На нашем сайте KnigaRead.com Вы можете абсолютно бесплатно читать книгу онлайн Владислав Резвый, "Победное отчаянье. Собрание сочинений" бесплатно, без регистрации.
Перейти на страницу:

Антон Крайний говорит об оскудении литературы современности, о «падении человеческой талантливости».

Кроме еще нескольких столь же интересных статей, есть в «Числах» обширный библиографический отдел. И в статьях, и в кратких рецензиях – один подход к литературным произведениям, один критерий, упомянутый Антоном Крайним: «поиски человеческой талантливости».

«Числа» дают огромный материал, и этот материал настолько ценен, настолько своевременен, что с болью читаешь на обратной стороне заголовного листа: «настоящий сборник набран и отпечатан в мае тысяча девятьсот тридцать третьего года в типографии Паскаль в количестве шестисот экземпляров на бумаге альфа». Уже шестисот, – тогда как первый номер вышел в количестве более чем тысяча.

Еще раз констатируешь факт: люди не покупают нынче книг.

Памяти Андрея Белого

Россия (не С С С Р, и даже не эмиграция, а вечная Россия русского мессианского сознания) пережила недавно невозместимую потерю. В СССР., видимо, от лишений и недоедания, на пятьдесят четвертом году жизни умер Андрей Белый.

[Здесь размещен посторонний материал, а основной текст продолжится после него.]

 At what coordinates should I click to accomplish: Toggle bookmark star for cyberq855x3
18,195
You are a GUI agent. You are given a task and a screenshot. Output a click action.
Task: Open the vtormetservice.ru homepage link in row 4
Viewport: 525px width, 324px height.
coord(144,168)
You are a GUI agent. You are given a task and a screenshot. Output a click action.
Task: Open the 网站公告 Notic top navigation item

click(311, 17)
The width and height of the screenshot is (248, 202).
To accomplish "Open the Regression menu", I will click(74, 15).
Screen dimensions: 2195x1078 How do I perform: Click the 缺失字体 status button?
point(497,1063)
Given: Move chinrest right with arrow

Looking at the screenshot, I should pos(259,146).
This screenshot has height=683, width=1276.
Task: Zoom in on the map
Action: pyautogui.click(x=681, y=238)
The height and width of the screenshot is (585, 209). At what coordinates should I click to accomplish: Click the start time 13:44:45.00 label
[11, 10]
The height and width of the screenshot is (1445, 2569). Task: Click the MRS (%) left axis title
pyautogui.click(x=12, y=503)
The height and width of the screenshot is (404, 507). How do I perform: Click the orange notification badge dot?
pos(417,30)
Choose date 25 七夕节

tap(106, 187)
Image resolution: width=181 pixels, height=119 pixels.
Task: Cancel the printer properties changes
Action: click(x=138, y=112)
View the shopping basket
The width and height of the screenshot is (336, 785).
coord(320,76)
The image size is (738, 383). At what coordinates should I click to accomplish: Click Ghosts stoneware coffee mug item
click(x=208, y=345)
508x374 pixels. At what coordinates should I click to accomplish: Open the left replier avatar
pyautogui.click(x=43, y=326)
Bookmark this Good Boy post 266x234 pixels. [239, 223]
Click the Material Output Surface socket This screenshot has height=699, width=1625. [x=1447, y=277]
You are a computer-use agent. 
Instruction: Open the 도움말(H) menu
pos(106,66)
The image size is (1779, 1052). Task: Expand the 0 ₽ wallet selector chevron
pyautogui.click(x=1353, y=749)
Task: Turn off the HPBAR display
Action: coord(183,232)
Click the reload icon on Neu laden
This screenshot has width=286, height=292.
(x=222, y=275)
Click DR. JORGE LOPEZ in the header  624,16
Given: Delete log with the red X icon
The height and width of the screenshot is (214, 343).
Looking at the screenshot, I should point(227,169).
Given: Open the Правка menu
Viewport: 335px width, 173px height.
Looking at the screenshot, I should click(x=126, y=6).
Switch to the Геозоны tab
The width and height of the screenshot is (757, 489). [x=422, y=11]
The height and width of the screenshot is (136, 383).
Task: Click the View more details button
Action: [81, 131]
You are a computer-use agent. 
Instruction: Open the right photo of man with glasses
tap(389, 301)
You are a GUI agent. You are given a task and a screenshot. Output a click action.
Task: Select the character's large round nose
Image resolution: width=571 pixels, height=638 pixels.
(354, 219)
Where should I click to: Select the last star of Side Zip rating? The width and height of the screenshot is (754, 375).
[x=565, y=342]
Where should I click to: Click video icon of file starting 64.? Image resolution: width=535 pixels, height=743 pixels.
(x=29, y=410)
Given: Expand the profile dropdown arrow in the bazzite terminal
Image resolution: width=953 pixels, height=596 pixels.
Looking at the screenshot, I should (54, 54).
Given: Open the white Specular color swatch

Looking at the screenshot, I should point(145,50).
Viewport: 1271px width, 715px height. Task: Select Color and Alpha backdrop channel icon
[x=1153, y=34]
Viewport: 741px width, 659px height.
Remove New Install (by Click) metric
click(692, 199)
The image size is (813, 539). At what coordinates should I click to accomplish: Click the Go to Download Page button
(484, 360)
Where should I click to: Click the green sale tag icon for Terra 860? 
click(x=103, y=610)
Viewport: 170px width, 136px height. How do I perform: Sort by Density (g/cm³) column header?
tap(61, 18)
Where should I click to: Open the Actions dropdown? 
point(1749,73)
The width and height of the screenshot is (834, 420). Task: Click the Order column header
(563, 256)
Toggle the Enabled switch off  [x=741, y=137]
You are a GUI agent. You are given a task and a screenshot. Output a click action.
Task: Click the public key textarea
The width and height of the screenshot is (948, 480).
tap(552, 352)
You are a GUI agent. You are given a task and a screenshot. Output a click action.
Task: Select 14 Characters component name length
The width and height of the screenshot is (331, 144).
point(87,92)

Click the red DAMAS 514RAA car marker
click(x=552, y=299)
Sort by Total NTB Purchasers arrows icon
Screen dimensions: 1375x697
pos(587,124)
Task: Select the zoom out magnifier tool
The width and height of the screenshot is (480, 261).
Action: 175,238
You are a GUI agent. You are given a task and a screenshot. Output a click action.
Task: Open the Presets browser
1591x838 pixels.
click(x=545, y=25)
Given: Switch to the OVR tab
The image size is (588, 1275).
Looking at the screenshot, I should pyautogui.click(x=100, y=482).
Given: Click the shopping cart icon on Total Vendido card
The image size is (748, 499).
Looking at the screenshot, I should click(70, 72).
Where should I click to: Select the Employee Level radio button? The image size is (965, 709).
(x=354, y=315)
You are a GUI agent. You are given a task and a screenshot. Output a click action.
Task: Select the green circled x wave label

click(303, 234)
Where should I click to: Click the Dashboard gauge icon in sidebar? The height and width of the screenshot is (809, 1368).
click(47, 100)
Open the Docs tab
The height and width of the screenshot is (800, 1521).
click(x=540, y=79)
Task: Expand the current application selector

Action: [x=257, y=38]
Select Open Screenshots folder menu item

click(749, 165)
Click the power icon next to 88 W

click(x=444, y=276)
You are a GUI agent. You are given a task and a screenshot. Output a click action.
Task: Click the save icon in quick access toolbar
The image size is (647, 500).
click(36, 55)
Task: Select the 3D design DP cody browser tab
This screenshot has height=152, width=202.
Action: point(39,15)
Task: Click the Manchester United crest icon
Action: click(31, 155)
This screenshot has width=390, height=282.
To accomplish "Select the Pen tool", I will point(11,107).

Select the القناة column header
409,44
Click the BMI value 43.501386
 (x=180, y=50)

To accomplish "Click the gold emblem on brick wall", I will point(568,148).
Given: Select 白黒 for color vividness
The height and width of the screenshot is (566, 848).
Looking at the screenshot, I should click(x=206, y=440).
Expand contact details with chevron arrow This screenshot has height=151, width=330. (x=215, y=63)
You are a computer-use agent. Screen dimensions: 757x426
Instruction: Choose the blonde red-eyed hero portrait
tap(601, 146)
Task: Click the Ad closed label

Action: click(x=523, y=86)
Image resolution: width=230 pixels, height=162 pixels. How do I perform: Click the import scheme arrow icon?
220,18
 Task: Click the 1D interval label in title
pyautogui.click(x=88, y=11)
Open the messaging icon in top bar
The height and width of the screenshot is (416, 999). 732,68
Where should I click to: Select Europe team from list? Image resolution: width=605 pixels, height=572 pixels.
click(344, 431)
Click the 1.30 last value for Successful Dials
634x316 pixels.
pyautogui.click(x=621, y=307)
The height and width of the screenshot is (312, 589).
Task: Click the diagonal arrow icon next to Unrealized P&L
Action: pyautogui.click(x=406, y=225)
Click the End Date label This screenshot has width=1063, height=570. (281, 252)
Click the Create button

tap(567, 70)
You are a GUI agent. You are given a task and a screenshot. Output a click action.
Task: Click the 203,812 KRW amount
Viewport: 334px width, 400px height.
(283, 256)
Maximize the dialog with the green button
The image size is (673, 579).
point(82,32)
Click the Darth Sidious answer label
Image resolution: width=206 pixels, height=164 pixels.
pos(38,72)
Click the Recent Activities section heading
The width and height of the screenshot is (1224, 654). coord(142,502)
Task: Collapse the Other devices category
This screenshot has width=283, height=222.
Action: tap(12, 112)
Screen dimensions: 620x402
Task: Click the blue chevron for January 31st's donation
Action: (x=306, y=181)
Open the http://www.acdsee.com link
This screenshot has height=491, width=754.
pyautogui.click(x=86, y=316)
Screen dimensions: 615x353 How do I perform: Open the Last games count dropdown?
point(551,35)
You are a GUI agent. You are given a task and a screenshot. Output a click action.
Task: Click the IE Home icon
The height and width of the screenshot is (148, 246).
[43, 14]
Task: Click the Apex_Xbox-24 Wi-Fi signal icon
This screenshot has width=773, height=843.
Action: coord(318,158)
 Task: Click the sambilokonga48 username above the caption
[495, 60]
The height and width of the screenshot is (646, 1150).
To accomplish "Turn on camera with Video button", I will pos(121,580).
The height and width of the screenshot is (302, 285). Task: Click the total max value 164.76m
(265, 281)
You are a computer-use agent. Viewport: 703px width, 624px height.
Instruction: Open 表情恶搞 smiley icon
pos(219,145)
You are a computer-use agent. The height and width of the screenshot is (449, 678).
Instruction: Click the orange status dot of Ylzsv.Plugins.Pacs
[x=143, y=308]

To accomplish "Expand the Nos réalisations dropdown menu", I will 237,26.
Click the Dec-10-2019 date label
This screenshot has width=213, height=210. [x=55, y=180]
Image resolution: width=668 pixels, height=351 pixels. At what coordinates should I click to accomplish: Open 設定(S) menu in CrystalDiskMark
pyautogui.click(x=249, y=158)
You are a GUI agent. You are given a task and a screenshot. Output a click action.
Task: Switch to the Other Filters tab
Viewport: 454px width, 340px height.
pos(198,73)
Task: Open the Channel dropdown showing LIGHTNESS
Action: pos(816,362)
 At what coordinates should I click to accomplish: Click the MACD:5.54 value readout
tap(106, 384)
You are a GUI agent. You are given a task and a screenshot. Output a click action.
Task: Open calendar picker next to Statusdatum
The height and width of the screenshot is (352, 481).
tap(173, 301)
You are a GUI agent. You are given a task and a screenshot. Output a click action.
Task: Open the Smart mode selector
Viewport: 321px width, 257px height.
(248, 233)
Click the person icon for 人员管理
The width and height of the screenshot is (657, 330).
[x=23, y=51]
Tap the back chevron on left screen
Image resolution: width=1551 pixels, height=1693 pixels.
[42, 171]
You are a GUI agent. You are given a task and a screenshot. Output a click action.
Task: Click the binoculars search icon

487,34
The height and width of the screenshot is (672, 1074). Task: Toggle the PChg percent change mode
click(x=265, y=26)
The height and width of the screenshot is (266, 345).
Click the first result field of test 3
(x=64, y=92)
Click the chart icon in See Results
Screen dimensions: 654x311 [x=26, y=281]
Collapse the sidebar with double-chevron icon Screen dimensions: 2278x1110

Нельзя даже приближенно передать, что Россия потеряла с этою смертью… Пройдет время. Имя Белого и весь его облик – в буквальном смысле пророческий – будут всё далее уходить от нас в вечность, над тайной которой Белый столько бился, и по мере этого увеличиваться. Лет через пятнадцать Белый обрастет огромной литературой, которая воздаст ему должное и возведет, по крайней мере, к Гоголю и Достоевскому. В этом не может быть никаких сомнений!.. Белый своею мыслью озарил и оплодотворил десятки, если не сотни, писателей. Его мысль всю его жизнь не уставала работать в самых разнообразных областях, для него не было ничего мертвого и неинтересного. Как художник он создал ряд романов, среди которых «Петербург» – несомненно, величайший после романов Толстого и Достоевского. Как поэта его также без малейшей натяжки можно возвести до самых вершин русской поэзии. Как критик и как философ он не менее замечателен. От него пошли современные критики-формалисты, футуризм много попользовался Белым, символизм в его лице имел самого блестящего теоретика. Как от кремня, от Белого во всех направлениях летели искры. Эти искры разбросаны по его многочисленным писаниям. «Имеющие уши» подхватывали эти искры и лелеяли, и долго еще будут подхватывать и лелеять.

Сейчас – ужасно даже подумать, ужасно сопоставить тот гигантский облик, до которого разрастется Белый, хотя бы через десять лет, с мыслью о том, что ведь Андрей Белый в начале января 1934-го года умер, и умер от тяжелых условий жизни, вероятно, в нетопленой московской комнате, питаясь хлебом и водой.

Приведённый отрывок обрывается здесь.